Puis elles ont pris vie, soulevées par les mains devenues invisibles de mes interlocuteurs, Jeannot Boudreault, Hélène Dallaire et Dany Lefrançois. Et comme on s’en doute, leur délicate manipulation me mystifia. Sous la lumière franche du jour, les trois petits êtres de bois semblaient gênés. Peut-être se sentaient-ils démunis, sans voix en l’absence de leur rassurante bande sonore. Leurs articulations se délièrent pourtant sans attendre, et sous l’impulsion de leurs hôtes, ils firent la pose, épousant une gestuelle étrangement naturelle.
Je savais bien qu’ils n’étaient pas vivants. J’avais conscience des trois artistes qui se cachaient derrière, en chair et en os, cumulant sans secret des milliers d’heures de répétition et de manipulation. Et pourtant, il se produisait là quelque chose d’extraordinaire. Malgré l’éclairage froid, le décor de tous les jours et le mutisme obligé.
C’est alors que je me suis dit que l’univers de la marionnette devait être le dernier retranchement de la magie. Dans un monde où croire est une bêtise, où les personnages vénérés par l’enfance ont commencé par vendre du Coke, et où la vie n’est belle qu’en haute définition, il n’y a qu’à travers ces corps désarticulés qu’elle peut encore surgir. C’est un miracle auquel nos jeunes ne sont plus habitués.
La génération du plus vieux de mes fils a appris la lettre W avant toutes les autres, sans cesse répétée – trois fois plutôt qu’une, www – dans ses émissions préférées. Je ne sais pas pour vous, mais pour moi le W a longtemps été une lettre étrange, inusitée; une lettre d’exception plutôt exotique, qui ne servait qu’à me faire manger des kiwis, ou à compter les wagons près des voies ferrées.
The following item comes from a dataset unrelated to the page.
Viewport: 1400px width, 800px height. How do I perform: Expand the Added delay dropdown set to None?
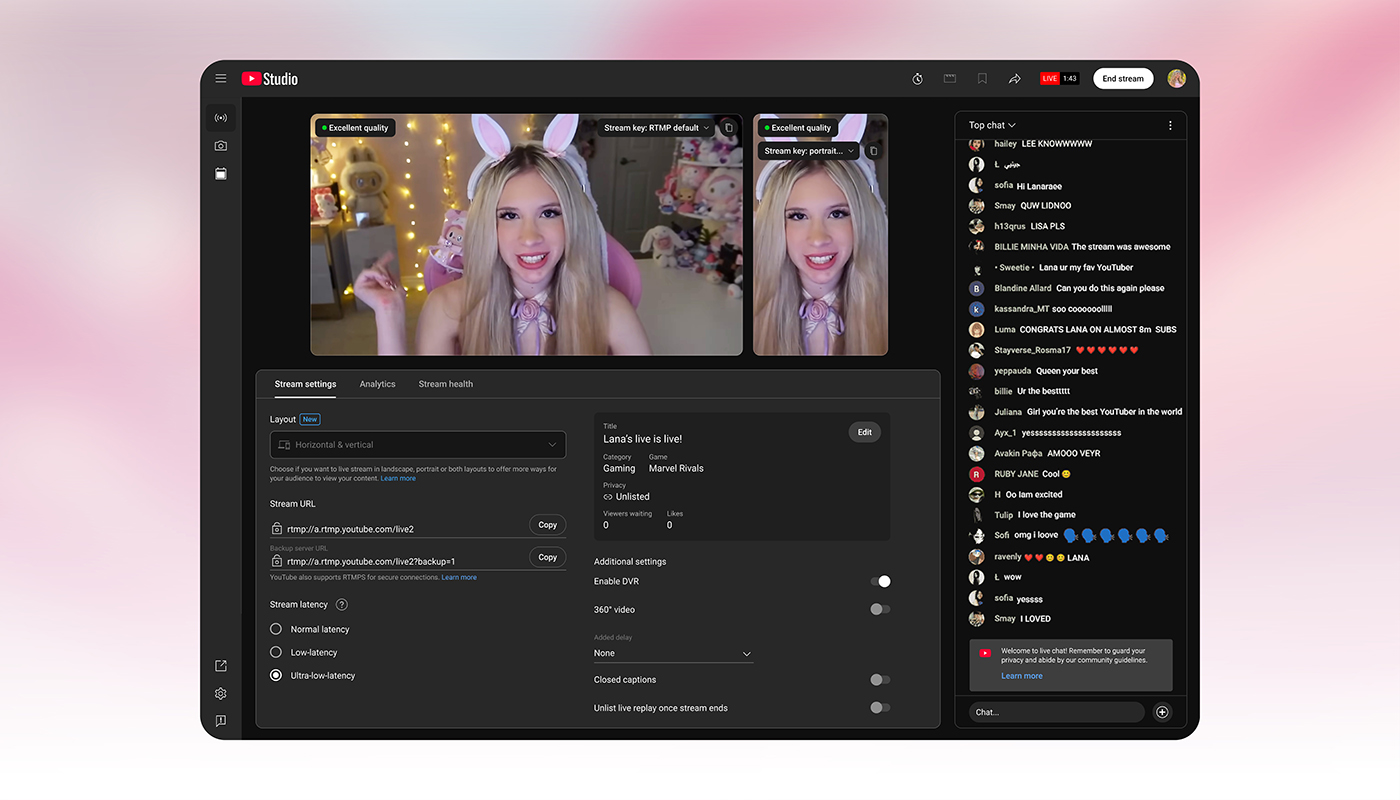point(672,652)
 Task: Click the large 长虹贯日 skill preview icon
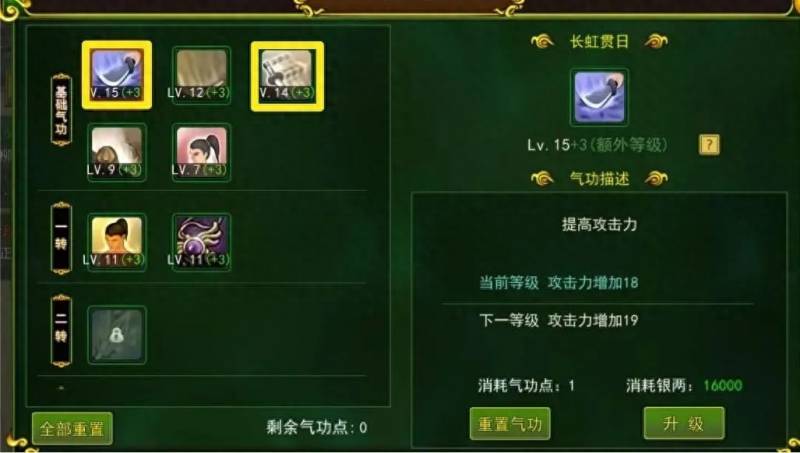(x=599, y=97)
Aujourd’hui, le W est la clé pour connaître l’univers, donne accès à tout ce qui est possible et imaginable. C’est dire que le monde change.
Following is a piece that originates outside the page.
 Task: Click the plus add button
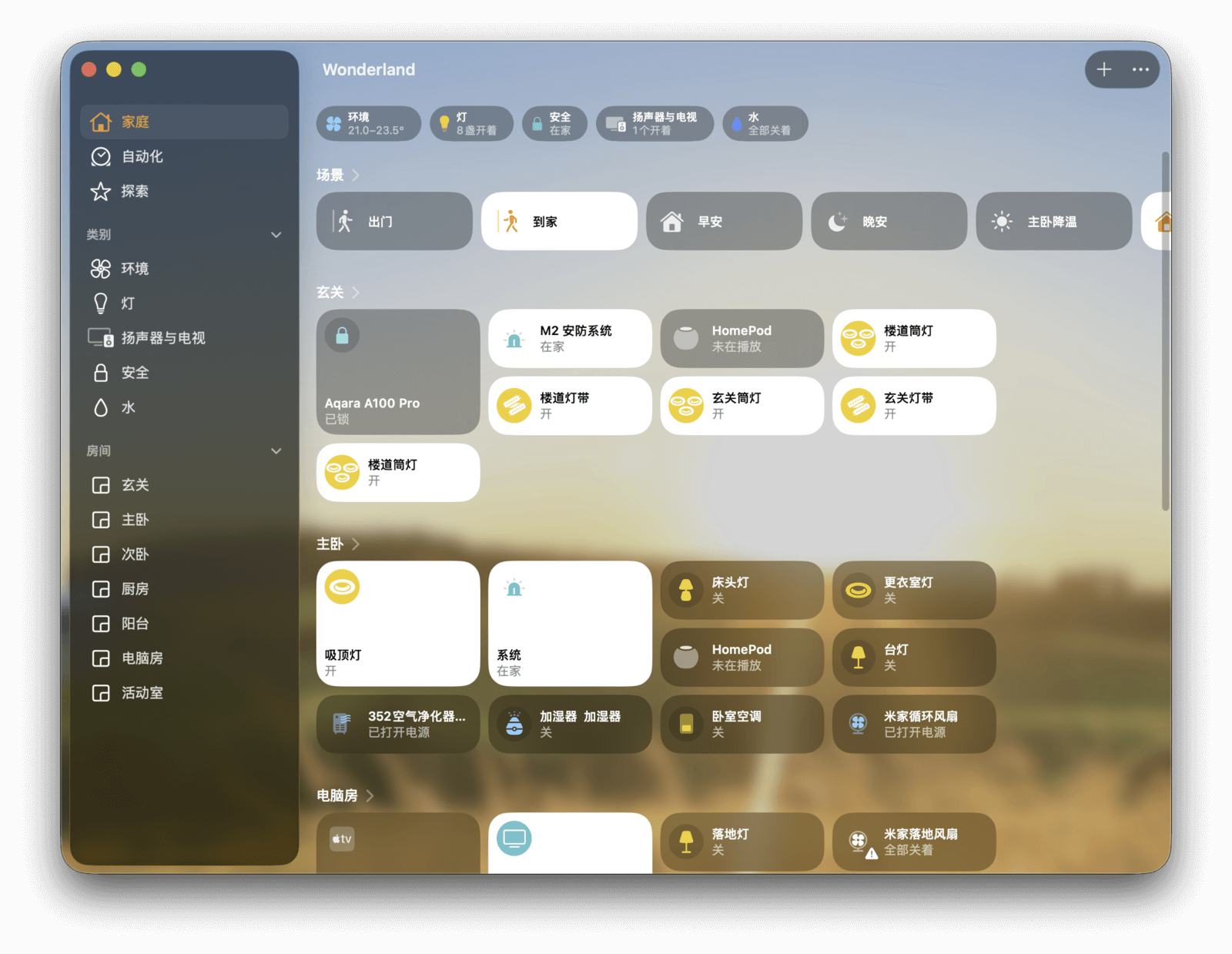1104,70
Les nouvelles technologies, toutes retranchées derrière un écran, ont fait de la magie quelque chose de beau mais de lointain, d’inatteignable. La génération de mon fils a appris que toute magie est possible à condition qu’elle soit virtuelle. Elle peut se laisser convaincre à l’occasion par les effets spéciaux extraordinaires que le cinéma lui donne à voir, adhérant volontiers à l’illusion. Parce que l’être humain a besoin de rêve et de fables, de surcroît lorsqu’il est jeune.
Mais quand enfin quelque chose semble prendre vie SOUS LES YEUX de l’enfant, qu’il n’en est séparé par aucun écran, et que cette illusion n’est explicable par aucun effet spécial, aucun logiciel ni aucune autre technologie imaginable. Soudainement, il se met à croire, je veux dire véritablement. Il adhère pour vrai à l’événement théâtral, qu’il accepte de vivre totalement, sans ménagement, sans demi-mesure. Il vit ce que tout enfant devrait vivre: il s’abandonne au fil de la fable, lui-même délicatement manipulé par les marionnettistes qui le mènent dans un monde qu’il n’avait jamais abordé, même en songe. Et il croit.
Un jour, un enfant a demandé à Dany Lefrançois, en pointant le petit être de bois qu’il avait à son bras: «Est-ce que c’est UN VRAI?» Question étrange s’il en est une. Et révélatrice de cette soif de magie qui peine à être étanchée par ce qui lui est proposé au petit écran.
Devant une marionnette, l’enfant ne cherche plus ni à excuser, ni à expliquer ce qu’il voit – des réflexes adultes que les enfants d’aujourd’hui intègrent trop tôt, devenant raisonnables avant le temps. Toutes ces choses que les enfants font trop tôt aujourd’hui.
Devant une marionnette, je fais pareil comme un enfant.